(Item-locating records)

·····

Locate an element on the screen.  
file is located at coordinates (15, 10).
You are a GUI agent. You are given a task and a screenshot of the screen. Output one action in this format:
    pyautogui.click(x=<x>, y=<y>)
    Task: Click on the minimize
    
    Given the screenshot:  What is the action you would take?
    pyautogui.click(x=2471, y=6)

·····

Your objective: Copy every item above word for word, reproducing each line without any change.

The solution:
Locate an element on the screen.  
file is located at coordinates (15, 10).
You are a GUI agent. You are given a task and a screenshot of the screen. Output one action in this format:
    pyautogui.click(x=<x>, y=<y>)
    Task: Click on the minimize
    
    Given the screenshot:  What is the action you would take?
    pyautogui.click(x=2471, y=6)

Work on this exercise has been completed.